Желаю Вам счастья и успехов в вашем браке. Я хочу, чтобы женщина, которую Вы избрали для того, чтобы сделать счастливой, заслужила больше счастья, чем я и чем Вы этого заслуживаете. Но я прошу Вас, если Вы достигнете вершины счастья, не забывать про Вашу Эжени и посочувствовать ее доле.
Эжени».
Бонапарт смущенно сложил письмо и сунул его в карман… С этого дня мысль об исправлении этой совершенной им несправедливости не покидала его. Она преследовала его до острова Святой Елены и тогда, когда он давал большое приданое за юной марселькой, становившейся королевой Швеции…
По пути к Средиземному морю любовь Бонапарта к жене переросла в безумную страсть.
На каждом привале он показывал встречавшим его военным портрет Жозефины:
– Она прекрасна, не правда ли?
И по нескольку раз в день он писал ей письма, которые отсылал с нарочными на улицу Шантрен.

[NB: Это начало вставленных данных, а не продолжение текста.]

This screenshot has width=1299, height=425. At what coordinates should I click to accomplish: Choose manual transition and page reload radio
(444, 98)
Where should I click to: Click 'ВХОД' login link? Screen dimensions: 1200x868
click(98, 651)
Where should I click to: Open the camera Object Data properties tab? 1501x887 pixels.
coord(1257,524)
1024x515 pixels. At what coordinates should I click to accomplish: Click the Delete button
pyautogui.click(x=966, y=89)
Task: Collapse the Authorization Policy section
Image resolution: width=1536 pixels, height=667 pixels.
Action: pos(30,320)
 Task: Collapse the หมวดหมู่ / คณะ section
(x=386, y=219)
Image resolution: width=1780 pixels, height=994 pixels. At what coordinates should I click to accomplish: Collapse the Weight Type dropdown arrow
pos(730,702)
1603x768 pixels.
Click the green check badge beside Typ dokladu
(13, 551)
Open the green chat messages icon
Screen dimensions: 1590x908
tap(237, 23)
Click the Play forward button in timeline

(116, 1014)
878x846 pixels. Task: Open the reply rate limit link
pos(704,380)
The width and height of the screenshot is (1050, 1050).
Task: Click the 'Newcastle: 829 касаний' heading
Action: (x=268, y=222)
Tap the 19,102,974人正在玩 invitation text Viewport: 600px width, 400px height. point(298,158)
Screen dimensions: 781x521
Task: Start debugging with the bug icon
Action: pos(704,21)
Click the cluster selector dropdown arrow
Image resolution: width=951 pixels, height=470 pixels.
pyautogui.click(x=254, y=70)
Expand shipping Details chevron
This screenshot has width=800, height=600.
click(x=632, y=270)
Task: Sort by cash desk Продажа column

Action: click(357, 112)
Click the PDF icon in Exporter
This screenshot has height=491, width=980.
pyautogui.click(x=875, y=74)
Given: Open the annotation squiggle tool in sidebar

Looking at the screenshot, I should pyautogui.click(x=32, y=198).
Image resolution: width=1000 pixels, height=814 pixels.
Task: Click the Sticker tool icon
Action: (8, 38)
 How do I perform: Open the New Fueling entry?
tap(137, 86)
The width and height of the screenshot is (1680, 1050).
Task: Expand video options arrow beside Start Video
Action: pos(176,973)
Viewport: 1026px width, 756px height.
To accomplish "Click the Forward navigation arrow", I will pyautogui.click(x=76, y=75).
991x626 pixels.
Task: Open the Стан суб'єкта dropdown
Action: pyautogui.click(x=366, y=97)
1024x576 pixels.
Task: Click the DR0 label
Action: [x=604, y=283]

Эти письма были полны страсти:
«Каждое мгновение отдаляет меня от тебя, обожаемый друг, и каждое мгновение я нахожу в себе все меньше сил для того, чтобы переносить то, что я удаляюсь от тебя. Ты постоянно занимаешь мои мысли. У меня не хватает воображения придумать, чем ты занимаешься. Представив тебя грустной, я чувствую, как сердце мое разрывается, а боль моя – углубляется. Представив тебя веселой, игривой, с приятелями, я начинаю упрекать тебя в том, что ты очень быстро забыла наше тягостное трехдневное прощание: значит, ты легкомысленна и пока еще не познала глубоких чувств.